◆ Assignment ◆
An exact copy of every entry is required, without the pictures.

◆ Available data ◆

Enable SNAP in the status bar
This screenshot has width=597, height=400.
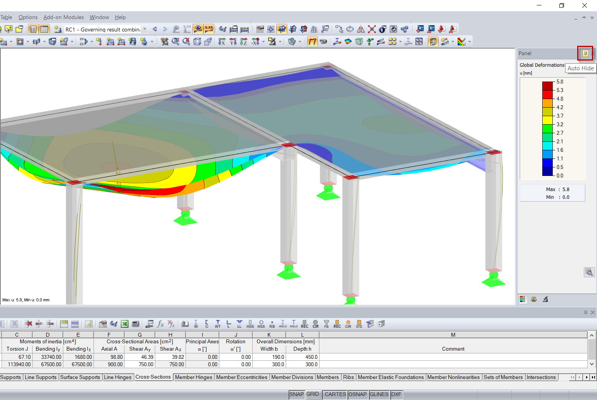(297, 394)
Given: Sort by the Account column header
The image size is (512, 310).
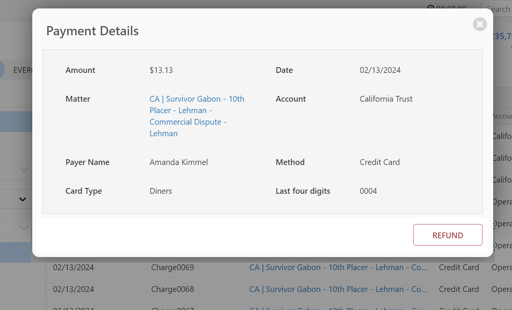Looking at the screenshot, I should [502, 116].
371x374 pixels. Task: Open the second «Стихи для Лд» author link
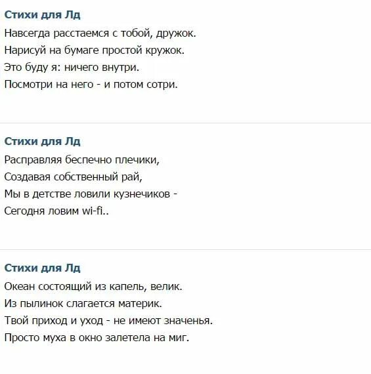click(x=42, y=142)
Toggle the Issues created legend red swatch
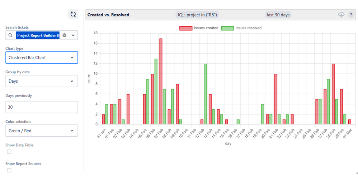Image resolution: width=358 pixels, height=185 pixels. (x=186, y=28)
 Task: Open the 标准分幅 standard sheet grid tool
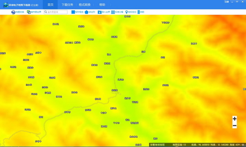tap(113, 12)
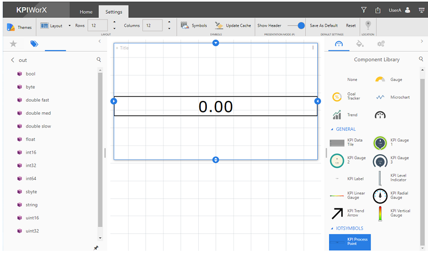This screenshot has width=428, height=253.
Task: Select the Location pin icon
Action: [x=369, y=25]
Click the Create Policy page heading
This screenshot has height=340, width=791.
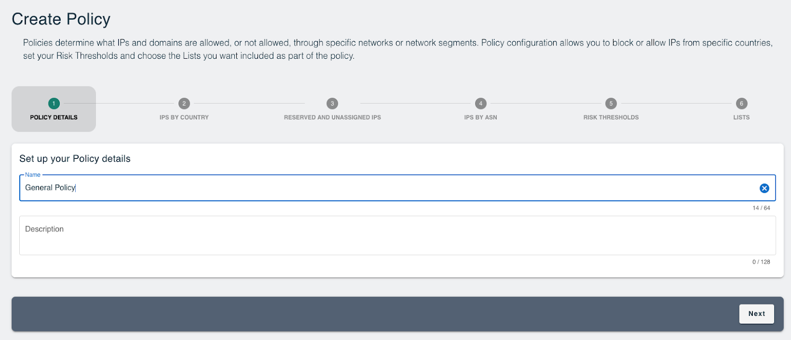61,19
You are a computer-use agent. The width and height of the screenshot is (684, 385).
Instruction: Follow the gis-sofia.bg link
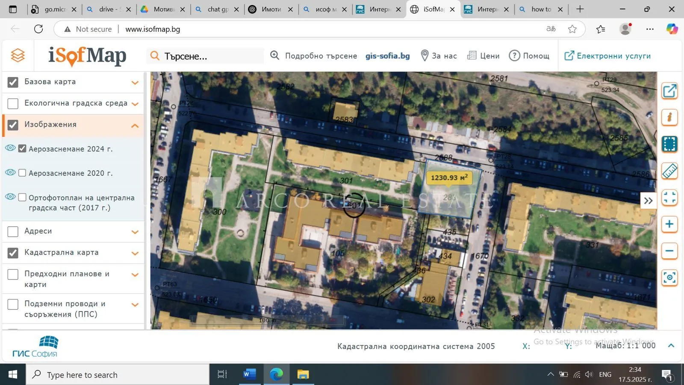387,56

◆ Answer for the task ◆
Enable SNAP in the status bar
This screenshot has width=597, height=400.
(297, 394)
Given: Sort by the Account column header
The image size is (512, 310).
Looking at the screenshot, I should [502, 116].
371x374 pixels. Task: Open the second «Стихи для Лд» author link
click(x=42, y=142)
Toggle the Issues created legend red swatch
Image resolution: width=358 pixels, height=185 pixels. (x=186, y=28)
 Task: Open the 标准分幅 standard sheet grid tool
tap(113, 12)
This screenshot has width=428, height=253.
Task: Select the Location pin icon
Action: [x=369, y=25]
Click the Create Policy page heading
This screenshot has height=340, width=791.
61,19
You are a computer-use agent. The width and height of the screenshot is (684, 385).
Instruction: Follow the gis-sofia.bg link
387,56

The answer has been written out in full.